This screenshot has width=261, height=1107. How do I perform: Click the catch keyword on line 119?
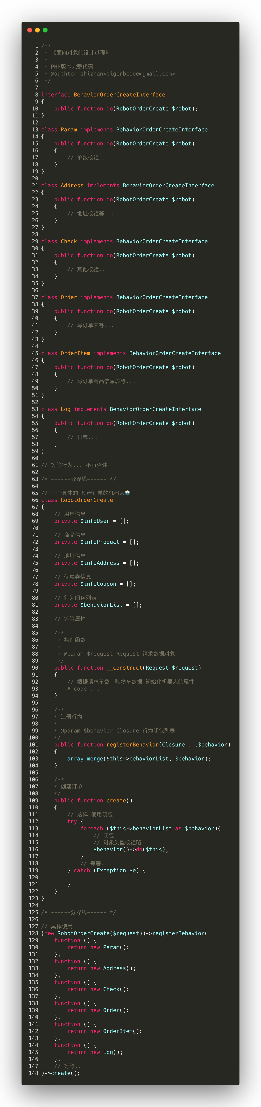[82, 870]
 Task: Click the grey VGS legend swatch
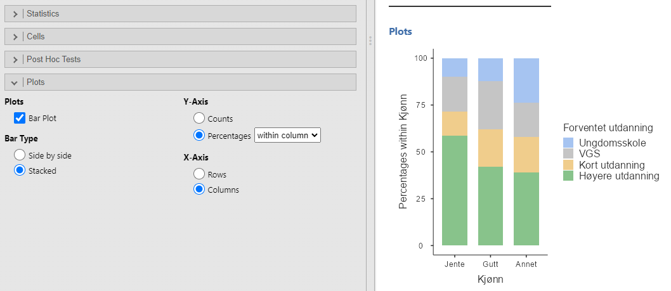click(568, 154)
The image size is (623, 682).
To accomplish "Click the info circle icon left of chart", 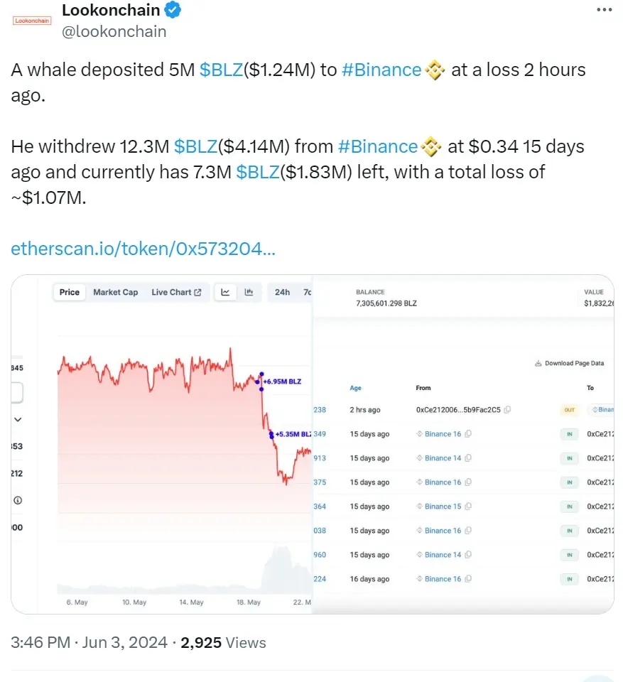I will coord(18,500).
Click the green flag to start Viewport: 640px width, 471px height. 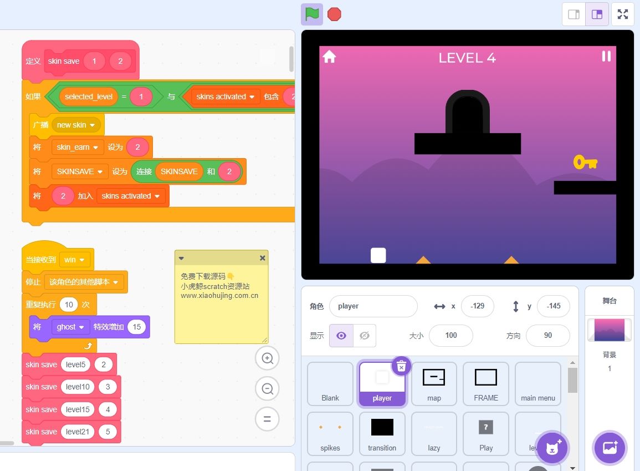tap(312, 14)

§

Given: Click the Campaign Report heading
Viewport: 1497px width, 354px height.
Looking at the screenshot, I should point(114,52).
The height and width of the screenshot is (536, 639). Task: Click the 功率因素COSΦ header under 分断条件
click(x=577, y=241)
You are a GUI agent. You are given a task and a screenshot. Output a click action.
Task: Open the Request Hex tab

§

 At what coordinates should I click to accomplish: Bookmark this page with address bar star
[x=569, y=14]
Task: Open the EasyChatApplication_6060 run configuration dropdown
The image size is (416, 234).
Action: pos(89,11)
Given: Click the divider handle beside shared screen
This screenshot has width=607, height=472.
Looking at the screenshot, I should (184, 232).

§

→ Problem requirements:
All that is wanted is an exact copy of the lines above from the one with "You are a GUI" through the one with "Task: Open the Request Hex tab", with both ends included.

→ Exercise answer:
You are a GUI agent. You are given a task and a screenshot. Output a click action.
Task: Open the Request Hex tab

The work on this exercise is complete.